Notisul – O Conselho de Contribuintes é um diferencial?
Pedro Hermínio
– É, está bastante célere, porque antes era demorado, muitos diziam “ah, vou reclamar, vai para o conselho e eu vou dormir”. Agora não dá para dormir, eles estão trabalhando muito. Com a informatização, a coisa anda mais rápido também. Eu sei que o próprio Conselho de Contribuintes tem duas câmaras, e eles têm um trabalho eficiente, porque o trabalho do fiscal é mais eficiente. Se o fiscal faz um ato correto, dentro da lei, sem vícios, a análise no conselho é mais rápida; quando há questões de interpretação da legislação, aí é um pouco mais lento. Ele não evita que o contribuinte apele para o judiciário, mas é mais uma opção para resolver os problemas.

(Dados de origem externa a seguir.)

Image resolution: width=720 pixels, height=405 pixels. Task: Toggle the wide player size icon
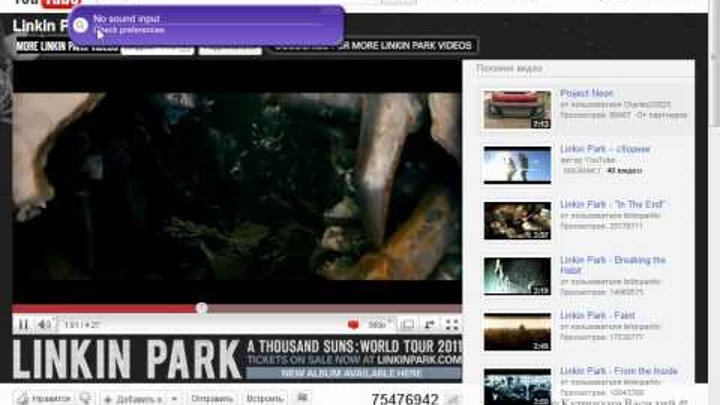point(408,325)
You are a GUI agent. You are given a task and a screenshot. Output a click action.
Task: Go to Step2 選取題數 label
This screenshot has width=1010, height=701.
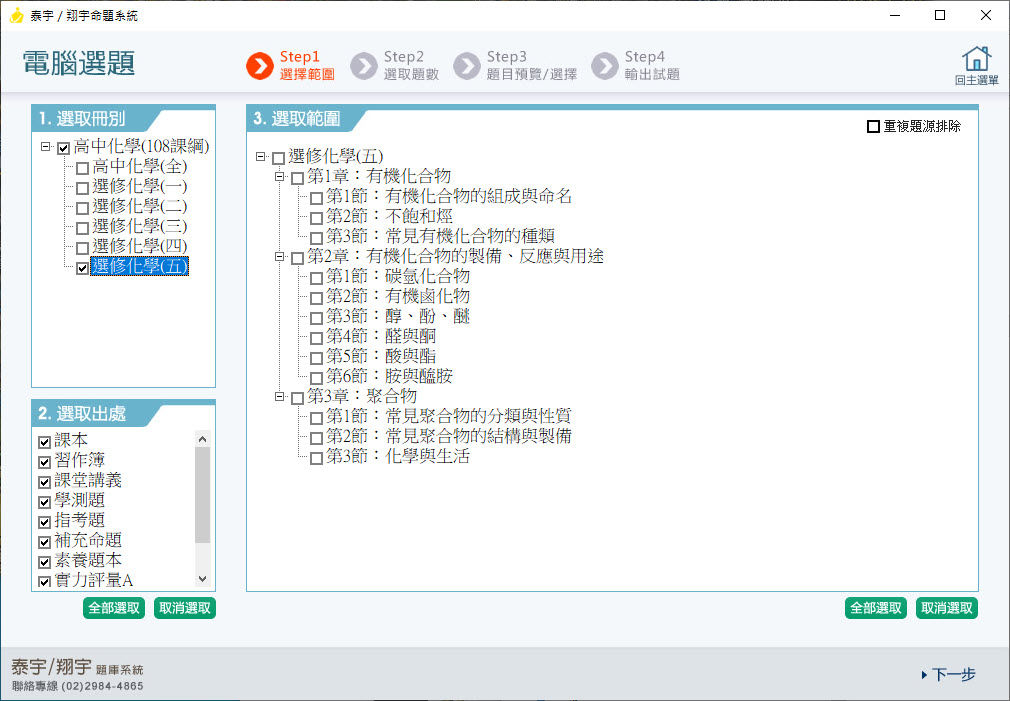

Notisul – O sistema tributário brasileiro é realmente complicado?
Pedro Hermínio
– É complexo. O Sindicato dos Fiscais da Fazenda de Santa Catarina, ligado à Federação Nacional, à Fenafisco, tem uma proposta de reforma tributária, porque não concorda com diversos pontos do texto apreciado no congresso. Eles dizem que a carga tributária não diminuirá, não acabará com a guerra fiscal, que é um outro problema, aliás, vai acirrar a guerra. Os grandes tributaristas dizem que este não é o momento para aprovar do jeito, porque não trará o resultado que se espera. Vamos ver o caminhar, se as sugestões da Fenafisco serão acatadas. Por outro lado, não adianta também fazer a reforma e não cortar gastos, tem que haver uma contenção. E aí passa pelo bom gestor. Não adianta eleger um prefeito, um governador ou colocar um gerente se ele não tem conhecimento, ética, se não tem preocupação com a redução dos custos. E reduzir custo não é não comprar equipamentos, não ter estrutura, não ter qualidade, é não gastar com excedente.

Notisul – Quais os pontos a Fenafisco não está de acordo?
Pedro Hermínio
– Não irá reduzir a carga tributária, ao contrário, pode ainda aumentar. A Fenafisco alerta que, com a criação do IVA-F – imposto de valor agregado federal -, se utilizará uma nova base de cálculo, inédita, que ultrapassa em muito a somatória das bases do ICMS e do ISS. Everaldo Maciel, ex-secretário da fazenda, diz que haverá intensas batalhas entre empresários e entes federados na justiça, por problemas de interpretação. Osíris Lopes Filho, que faleceu recentemente, dizia que o IVA unifica vários tributos, mas deixou de fora o IPI, ISS e ICMS, esses impostos também serão cobrados junto com o IVA-F. A proposta já foi discutida à exaustão, mas pode ainda ser melhorada.

Notisul – Quais as novidades para os contribuintes e contadores que vierem à sede da regional da secretaria da fazenda?
Pedro Hermínio
– Vamos implantar uma sala vip de atendimento, os nossos clientes, quando chegarem, serão atendidos por um funcionário, que tentará solucionar os problemas sem ter que passar para outros servidores. Além disso, haverá computadores à disposição dos contribuintes para fazerem consultas e tirarem dúvidas. Isso será feito em Joinville, Florianópolis e Tubarão, que foram escolhidas para testar essa nova forma de atendimento. O prédio também passará por uma reforma com pintura e colocação de novas placas de indicação, porque a procuradoria funciona junto. Nós teremos uma reunião aqui em Tubarão com o secretário estadual da fazenda e os gerentes regionais, daqui a 60, 70 dias, e veremos se ele poderá reinaugurar o prédio na oportunidade, mas queremos dispor desta sala de atendimento antes disso. Queremos ainda marcar uma palestra com os empresários e o secretário.